Chicago native Xxtra, son of a fireman and health inspector, and the youngest of five, started performing for the purpose of family entertainment at the age of five and moved on to begin his professional career at 13. His first claim to fame was alongside Oprah Winfrey in the made-for-TV film, There Are No Children Here.
After that, he starred in a number of plays at eta Theater and the De La Salle Institute, where Xxtra attended high school.
His early success resulted in him receiving several young leadership awards and raising the school’s profile as one of the top institutions in Illinois for theater.
During this time, Xxtra and DJ Poncho were a part of the dance group Untouchable Unity, better known as U Phi U, which was well-known throughout the city. The group was recognized for their catchy routines and fast-moving feet, better known as “juking.”
Poncho later went on to take this word and make it famous in Chicago and throughout the Nation, while after graduating from high school, Xxtra decided to part ways with the entertainment industry and pursue a career in computer operations.
He later served his term and graduated from college with a degree in accounting, but felt that there was something missing.

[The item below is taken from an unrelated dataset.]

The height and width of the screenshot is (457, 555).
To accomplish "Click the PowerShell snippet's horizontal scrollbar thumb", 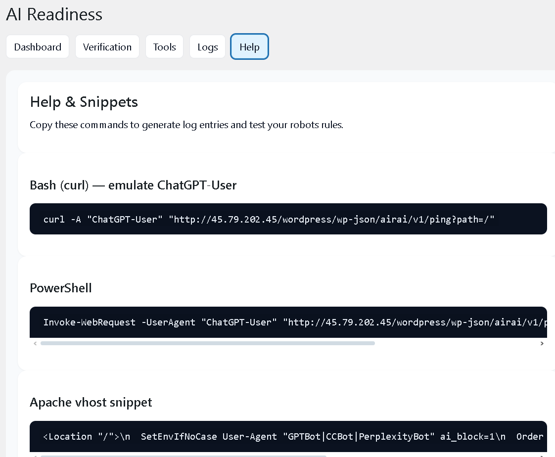I will tap(208, 343).
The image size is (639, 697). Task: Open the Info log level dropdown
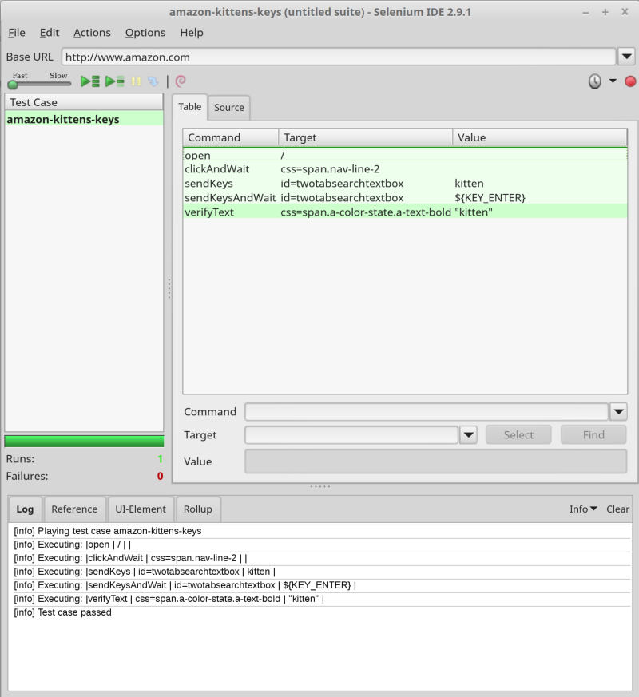point(583,509)
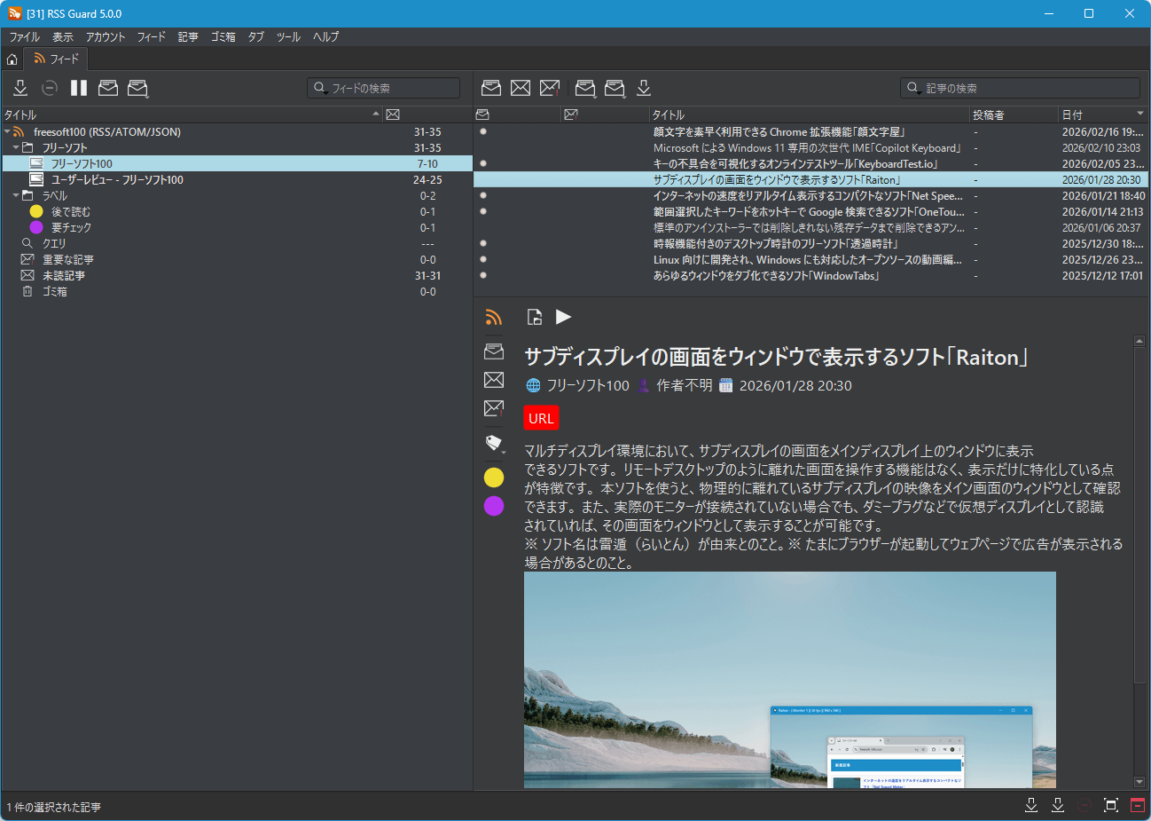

Xxtra moved back to Chicago and started carrying crates for DJ Poncho during the time he was co-djing for Dunn Ruff, as well as serving as True Enuff’s hype man.

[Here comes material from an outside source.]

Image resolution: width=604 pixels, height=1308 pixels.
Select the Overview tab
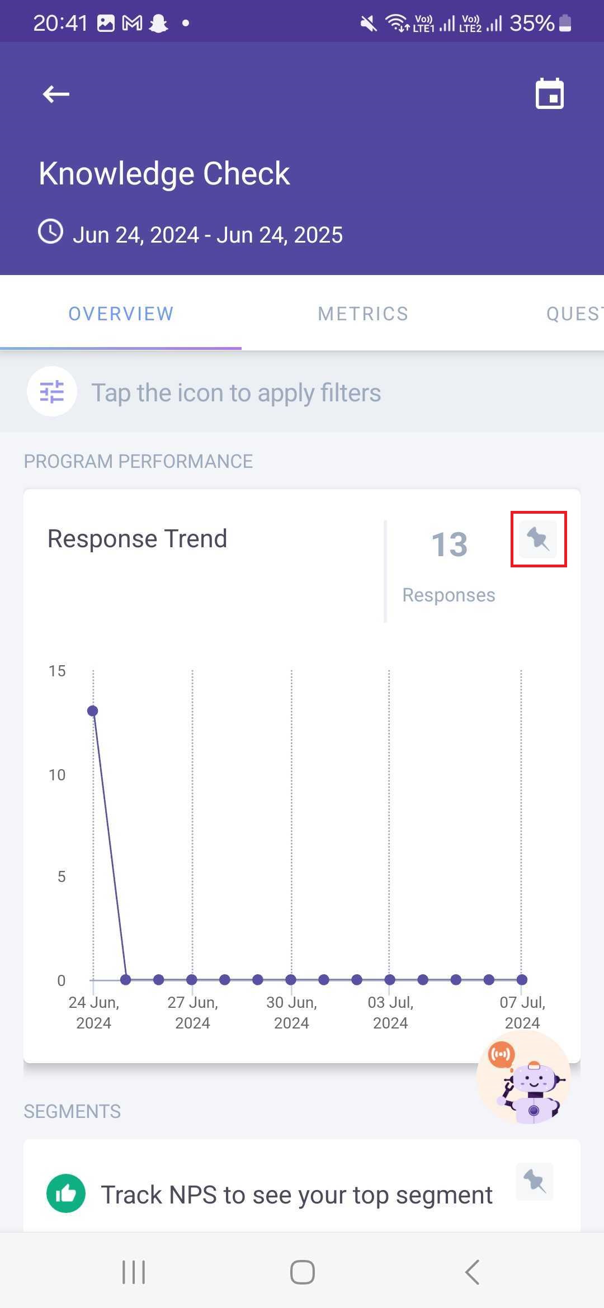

Sparking his creative spirit again, Xxtra decided to start his own record label, Final Level Records. After establishing a roster and successfully recording the group’s first mix tape, with no marketing or publicity, 5,000 copies of the mix tape were sold.

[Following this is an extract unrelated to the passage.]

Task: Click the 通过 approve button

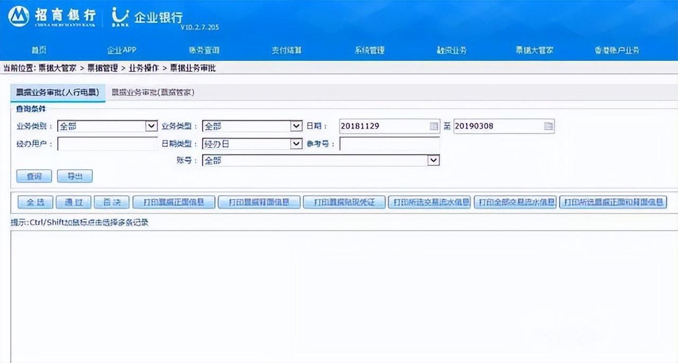Action: point(73,202)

While recording a second mix tape, tragedy fell upon Xxtra and he could no longer carry the label as he once did, with no support from the original artists. This motivated him to continue his career alone, focusing all of his energy on creating music.
With influences such as 2Pac, Scarface, B.I.G, and Jay-Z, Xxtra only felt it was right to come out with a new single Get That Chop, which was described by deejays such as DJ Phantom and DJ VDub as a “good record,” but not a “good single.”
This led him back to the drawing board with the idea to collaborate with Dat Boy Hot to re-introduce Give It to Me Daddy, produced by Xcel.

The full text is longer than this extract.